I have always been fascinated by the background story on the Battle of Yellow Tavern. It did not come about because of a grand strategy, nor was there a great engagement that proceeded it, similar to those in the Seven Days’ Battle. The main cause of the battle was a confrontation between the commander of the Army of the Potomac, Maj. Gen. George Meade and his cavalry commander, Maj. Gen. Philip Sheridan. They came to blows late on the morning of May 8 on the battlefield of Spotsylvania. Colliding at Meade’s headquarters, the two men engaged in a fiery shouting match over, among other things, the army’s failure to reach Spotsylvania Court House ahead of the Confederates. Sheridan left the argument vowing that if given the chance, he would defeat the Rebel cavalry on their own terms. Rather than receiving a reprimand for his conduct, Lieut. Gen. Ulysses S. Grant gave Sheridan his wish.

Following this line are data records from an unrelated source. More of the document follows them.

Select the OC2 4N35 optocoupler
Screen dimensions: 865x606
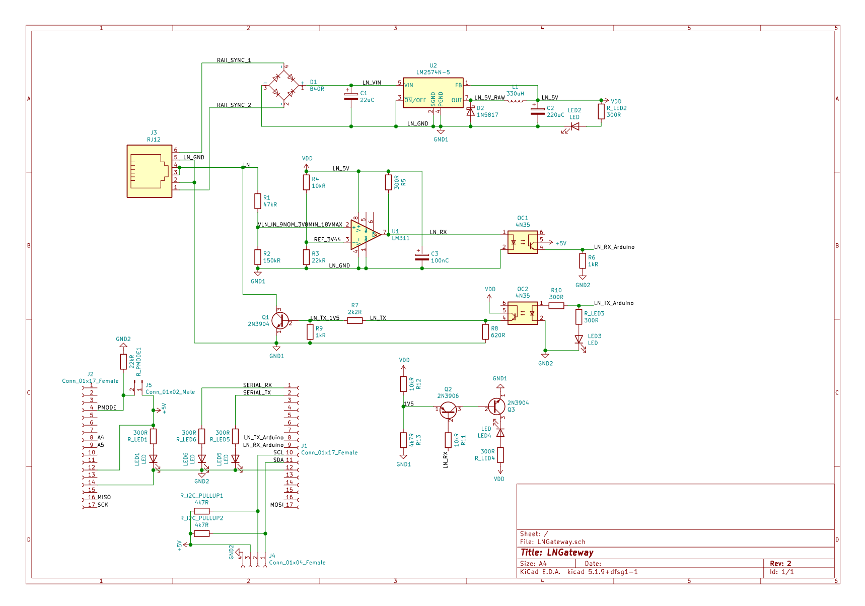coord(523,313)
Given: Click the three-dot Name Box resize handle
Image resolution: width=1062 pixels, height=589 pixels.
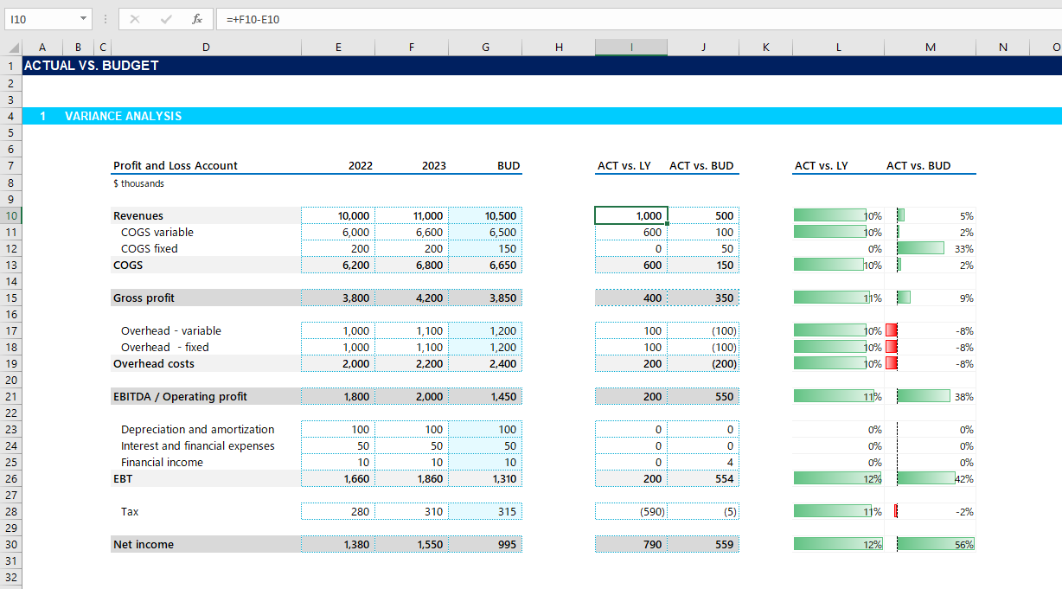Looking at the screenshot, I should [105, 19].
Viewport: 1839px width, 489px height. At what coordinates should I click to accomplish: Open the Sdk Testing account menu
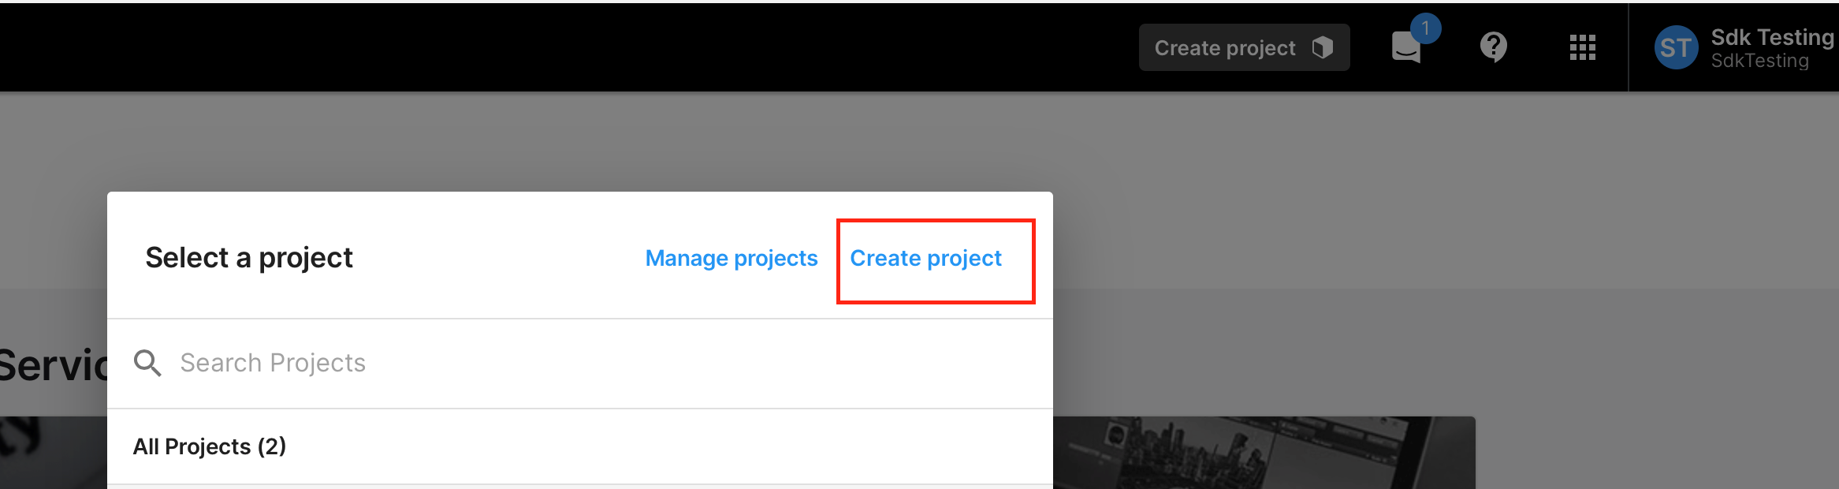(x=1772, y=37)
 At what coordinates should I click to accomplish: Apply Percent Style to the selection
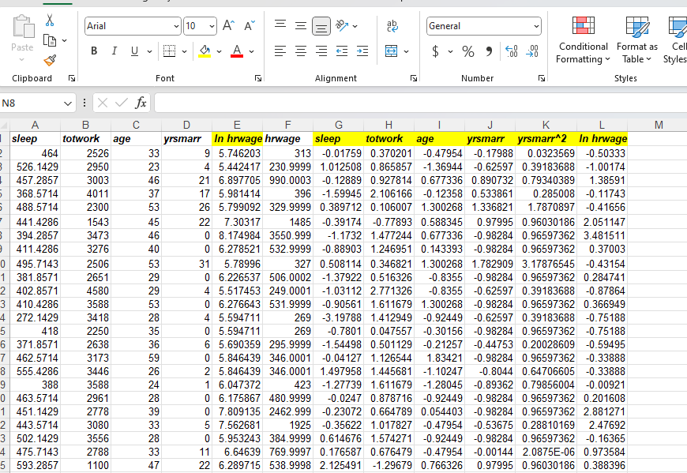click(467, 51)
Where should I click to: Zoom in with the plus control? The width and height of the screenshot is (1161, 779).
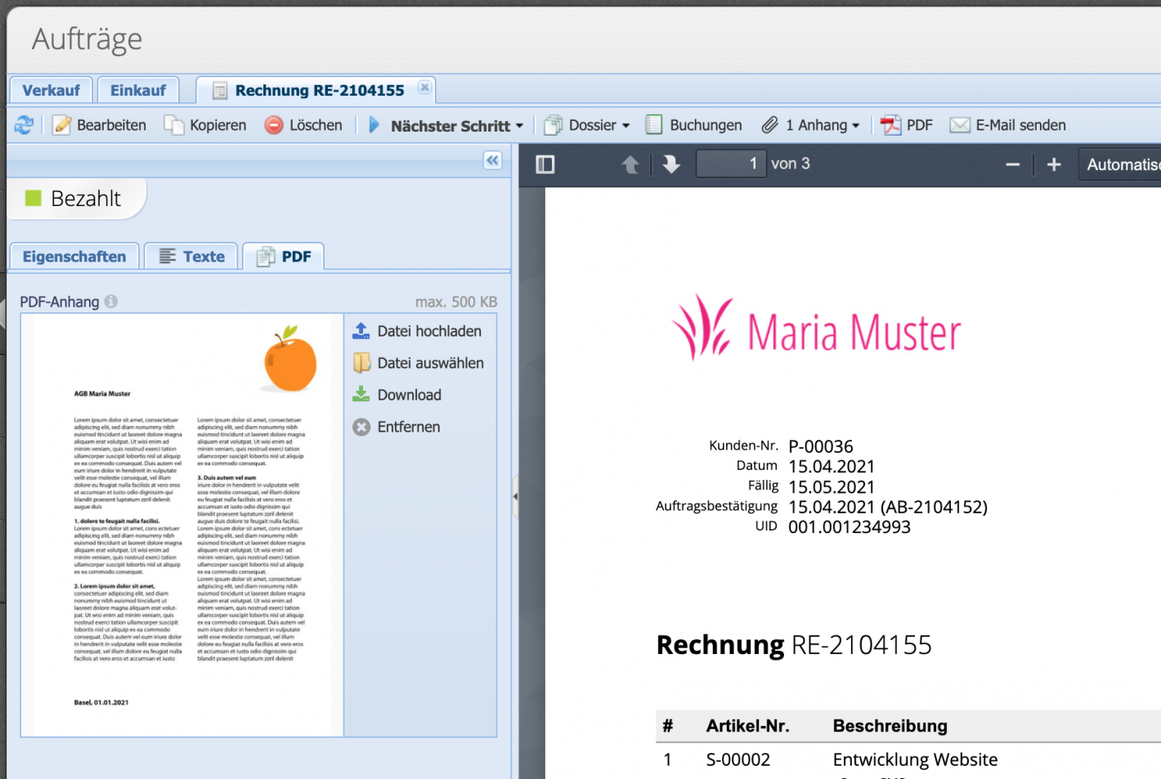pos(1054,164)
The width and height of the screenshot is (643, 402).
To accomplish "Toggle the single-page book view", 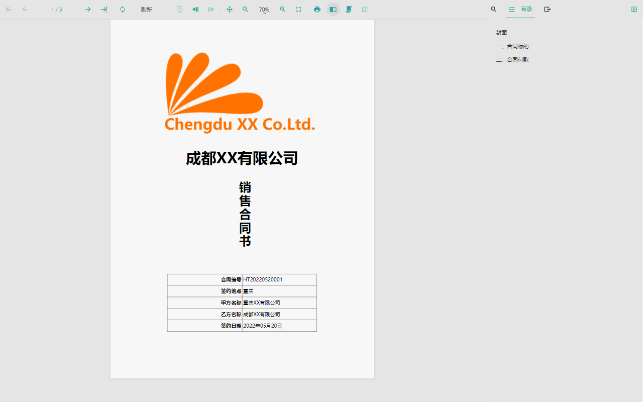I will pyautogui.click(x=333, y=10).
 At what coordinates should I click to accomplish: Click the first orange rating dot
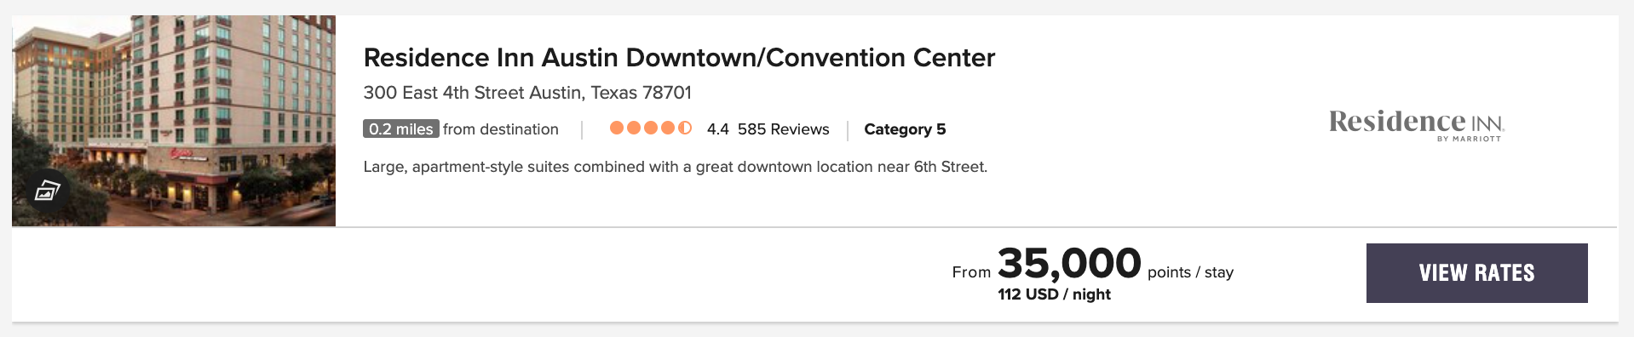tap(617, 128)
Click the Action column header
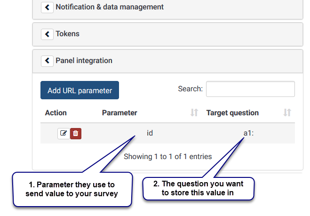The height and width of the screenshot is (216, 310). point(56,113)
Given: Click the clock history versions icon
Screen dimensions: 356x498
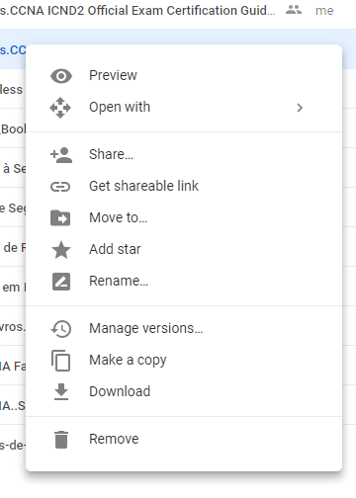Looking at the screenshot, I should [61, 329].
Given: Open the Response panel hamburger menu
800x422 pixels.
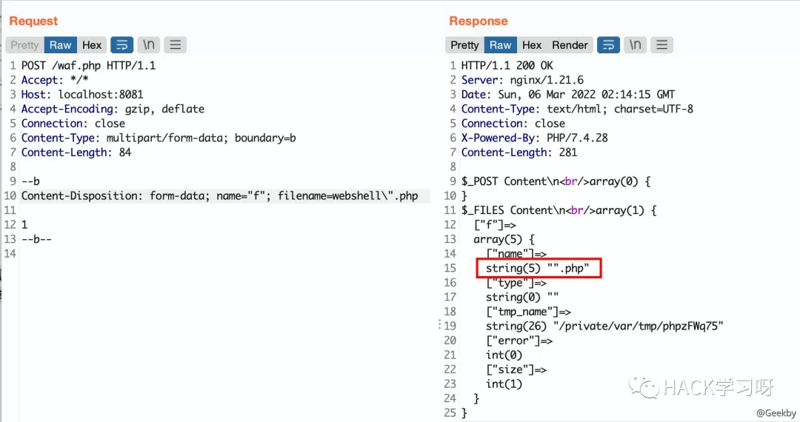Looking at the screenshot, I should pyautogui.click(x=661, y=45).
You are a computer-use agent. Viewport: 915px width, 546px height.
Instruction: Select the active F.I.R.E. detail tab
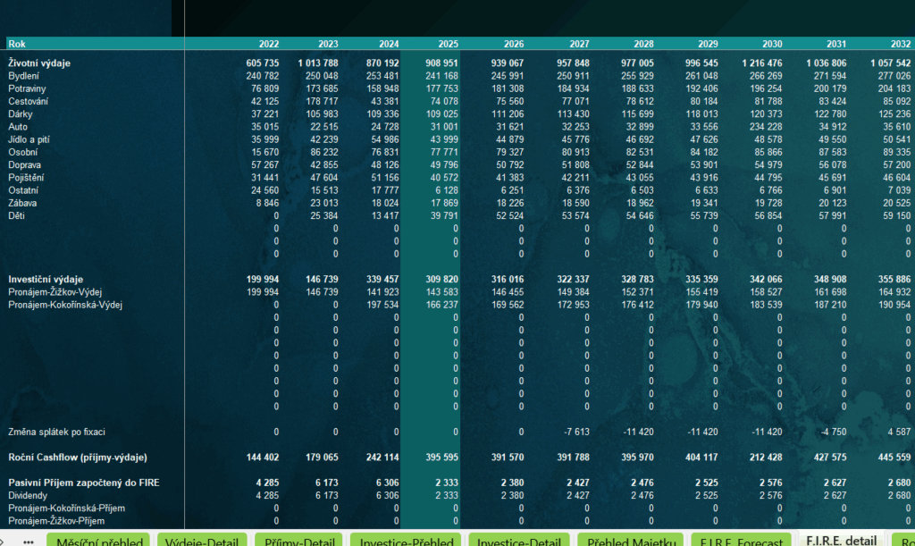click(841, 540)
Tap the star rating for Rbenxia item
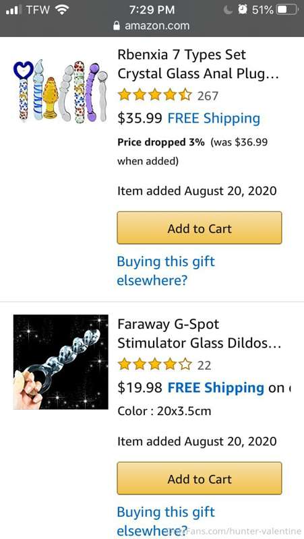The image size is (304, 539). coord(154,94)
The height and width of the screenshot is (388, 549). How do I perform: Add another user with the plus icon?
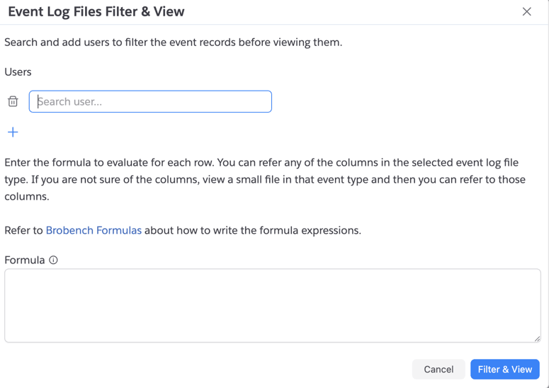(13, 132)
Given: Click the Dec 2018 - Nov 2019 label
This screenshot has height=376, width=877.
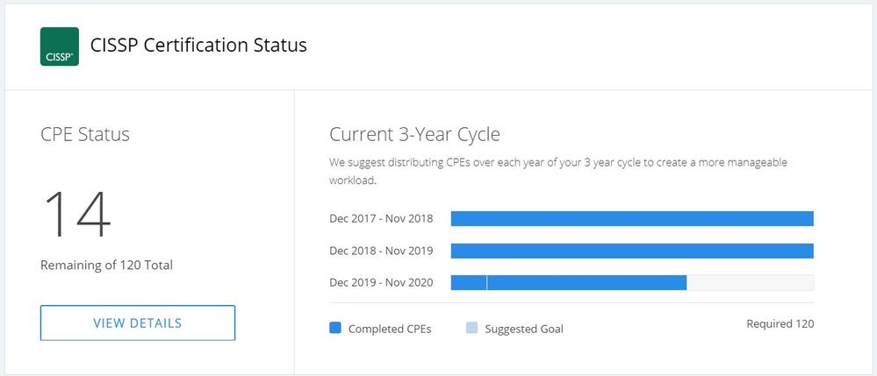Looking at the screenshot, I should 381,251.
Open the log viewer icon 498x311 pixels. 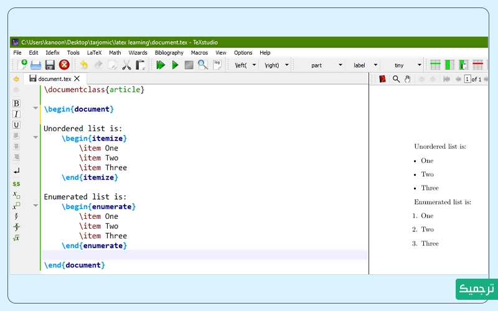pos(217,65)
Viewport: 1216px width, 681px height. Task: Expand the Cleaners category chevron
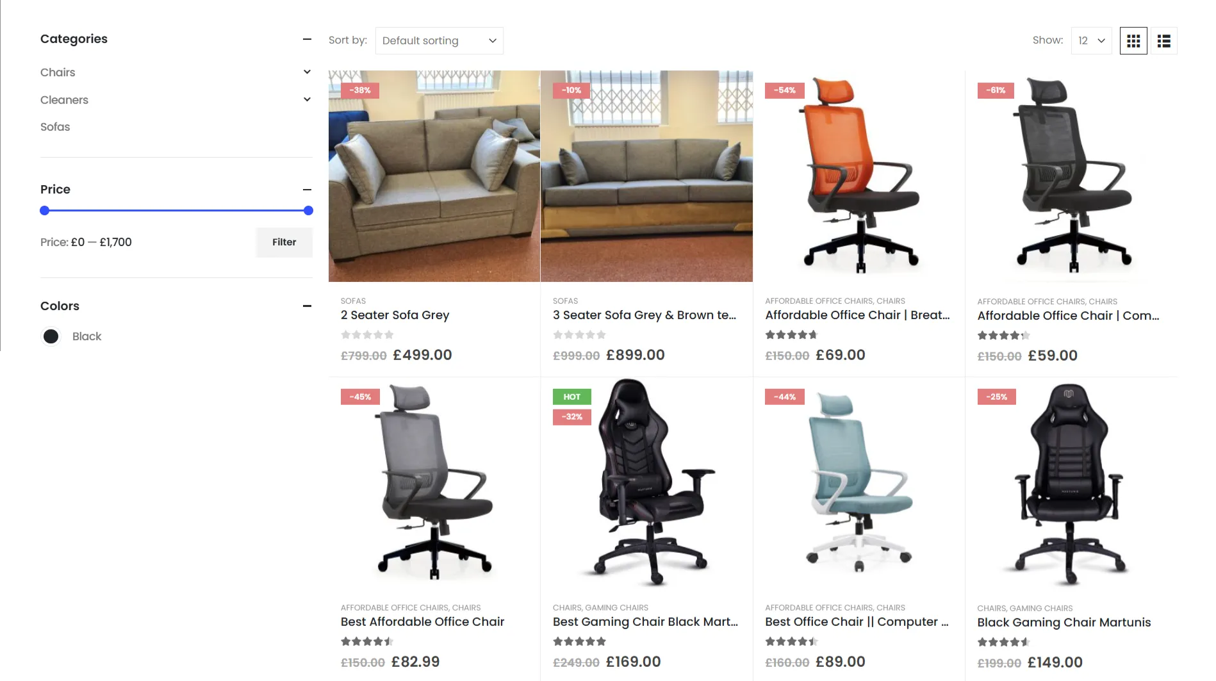(x=307, y=99)
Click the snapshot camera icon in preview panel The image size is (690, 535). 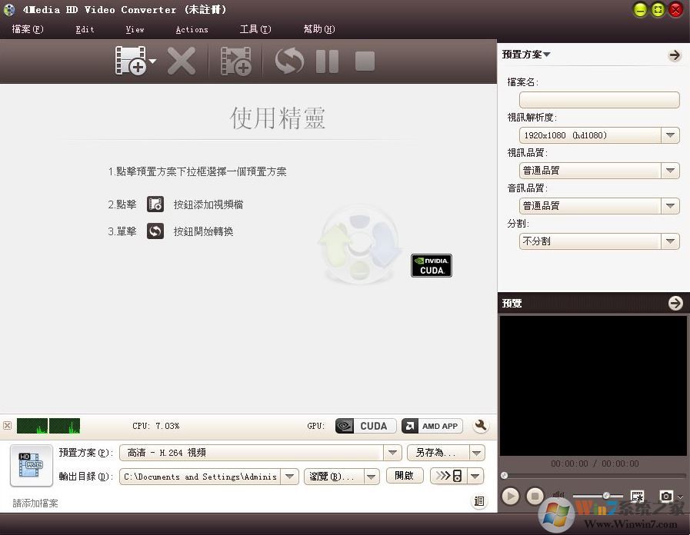pyautogui.click(x=666, y=496)

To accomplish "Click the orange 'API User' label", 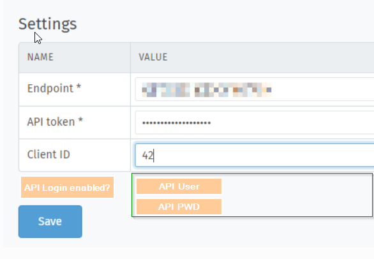I will pos(179,186).
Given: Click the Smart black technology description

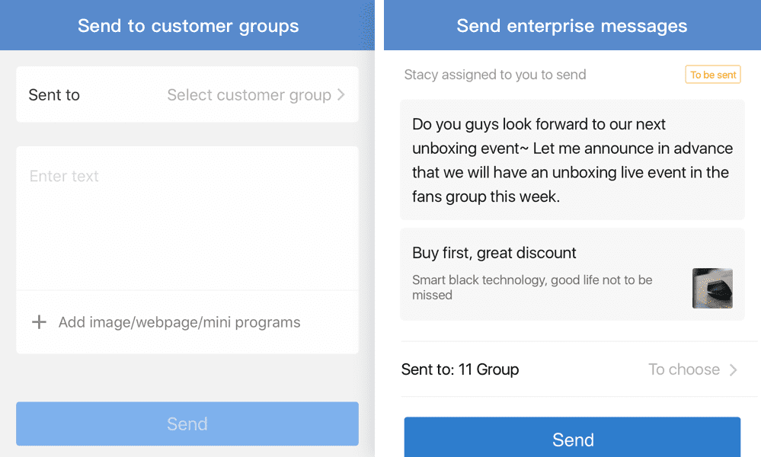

The next morning, Sheridan’s corps, numbering around 10,000 troopers struck out to the south. It was not long before the commander of the Confederate cavalry corps, Maj. Gen. James Ewell Brown “J.E.B.” Stuart, was riding in hot pursuit. Although Rebel horsemen dogged his rear guard, Sheridan’s advance made good time. In an effort to draw Stuart out in the open and away from any support that infantry might offer, Sheridan angled his column toward the enemy capital of Richmond.
Following two days of heavy marching, Stuart intercepted the lead elements of the Union advance near a hostelry known as Yellow Tavern. Brig. Gen. George A. Custer’s Michigan brigade led the Federals against a position held by Brig. Gen. Lunsford Lomax. Lomax’s troopers turned back Custer’s assault, only to be driven from the field by additional Union attacks led by Cols. Thomas Devin and Alfred Gibbs. Lomax retreated to the north. Under Stuart’s personal eye, they reformed along a ridge with Brig. Gen. Williams C. Wickham.
Around 4 p.m., Custer launched an assault on the ridge. Supported by Brig. Gen. James Wilson’s division and Gibbs’ brigade, Custer’s Wolverines carried the high ground. During this attack, Stuart was mortally wounded. A trooper from the 3d Virginia remembered “I saw Stuart sway in his saddle…I could easily tell he had been shot because his head drooped and his famous plumed hat fell to the ground…later I heard that he was badly wounded and would probably not live”. This Virginian’s assessment would prove to be true. Evacuated from the battlefield to Richmond, Stuart passed away the following evening in a house on West Grace Street. Although Yellow Tavern has been largely swallowed by urban development, a monument now rests near the site where Stuart fell.